One of the dietary recommendations in the report is shifting to a more plant-based diet that emphasizes foods such as vegetables, cooked dry beans and peas, fruit, and whole grains. This is sound advice that’s hard to argue with. So I’m not going to argue. I’m going to take my sugar snap peas from my CSA and make something delicious, healthy and respectful of the DGAC recommendations.
Though sugar snap peas are delicate and crisp, they’re loaded with fiber, vitamins A, C, K, thiamin, iron and magnesium. The original recipe from Rachel Ray originally calls for parsley to complement the peas, but I only had fresh rosemary on hand so I made the substitution and enjoyed the results (although J did not and asked why I put that “stuff” on it).
It will be interesting to see what comes of the DGAC’s report. If you’re interested in reading more about the research and recommendations, check out articles from USA Today or the Wall Street Journal. Or, just grab some fresh produce and call it a day.

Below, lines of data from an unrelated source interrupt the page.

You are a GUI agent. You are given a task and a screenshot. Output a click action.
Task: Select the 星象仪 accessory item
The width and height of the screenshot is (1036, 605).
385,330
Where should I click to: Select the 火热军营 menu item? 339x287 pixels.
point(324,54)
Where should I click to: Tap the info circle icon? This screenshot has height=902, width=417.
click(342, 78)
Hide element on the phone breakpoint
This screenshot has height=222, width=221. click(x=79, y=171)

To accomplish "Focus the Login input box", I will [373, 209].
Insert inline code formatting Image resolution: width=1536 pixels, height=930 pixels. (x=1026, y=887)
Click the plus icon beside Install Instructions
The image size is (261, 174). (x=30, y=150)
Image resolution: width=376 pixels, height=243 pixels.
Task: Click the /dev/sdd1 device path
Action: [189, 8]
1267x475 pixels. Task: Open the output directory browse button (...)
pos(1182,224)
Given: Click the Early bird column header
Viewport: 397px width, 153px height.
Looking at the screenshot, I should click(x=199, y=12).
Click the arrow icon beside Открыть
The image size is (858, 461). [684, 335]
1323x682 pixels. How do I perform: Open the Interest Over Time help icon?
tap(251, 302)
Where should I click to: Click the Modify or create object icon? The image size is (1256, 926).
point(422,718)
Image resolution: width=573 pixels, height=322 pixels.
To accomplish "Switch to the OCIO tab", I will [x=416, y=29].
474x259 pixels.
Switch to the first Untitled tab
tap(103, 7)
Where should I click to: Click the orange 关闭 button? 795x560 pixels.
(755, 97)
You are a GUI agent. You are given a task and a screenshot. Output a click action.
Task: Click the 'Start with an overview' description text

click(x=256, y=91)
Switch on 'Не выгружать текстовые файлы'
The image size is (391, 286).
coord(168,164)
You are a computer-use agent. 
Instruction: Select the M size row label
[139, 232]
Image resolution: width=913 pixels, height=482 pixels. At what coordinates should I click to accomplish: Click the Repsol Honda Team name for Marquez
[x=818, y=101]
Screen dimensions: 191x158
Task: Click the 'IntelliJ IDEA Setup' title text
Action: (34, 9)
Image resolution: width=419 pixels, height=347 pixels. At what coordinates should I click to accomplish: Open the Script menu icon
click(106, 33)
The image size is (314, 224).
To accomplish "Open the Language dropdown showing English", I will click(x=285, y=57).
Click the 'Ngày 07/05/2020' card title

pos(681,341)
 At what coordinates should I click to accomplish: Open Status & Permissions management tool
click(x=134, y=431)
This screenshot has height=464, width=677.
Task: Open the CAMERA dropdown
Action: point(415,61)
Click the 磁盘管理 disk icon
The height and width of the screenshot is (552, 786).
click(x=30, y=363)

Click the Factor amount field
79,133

Sugar Snap Peas with Rosemary
Adapted from Rachel Ray’s Sugar Snap Peas with Parsley
- About 3 cups sugar snap peas
- Coarse salt
- 1 teaspoon sugar
- 1 tablespoon butter
- 1 tablespoon chopped rosemary
- Place peas in pot and add about 1/2 inch water.
- Add a little salt, a teaspoon of sugar and a pats of butter to the pot. Bring water to a boil.
- Reduce heat to simmer. Cover and cook until peas are tender but still bright green, about 6-7 minutes.
- Remove from heat. Add chopped rosemary. Transfer peas to a serving dish and enjoy!
Update: I also enjoyed this overview of the USDA Dietary Guidelines throughout the years.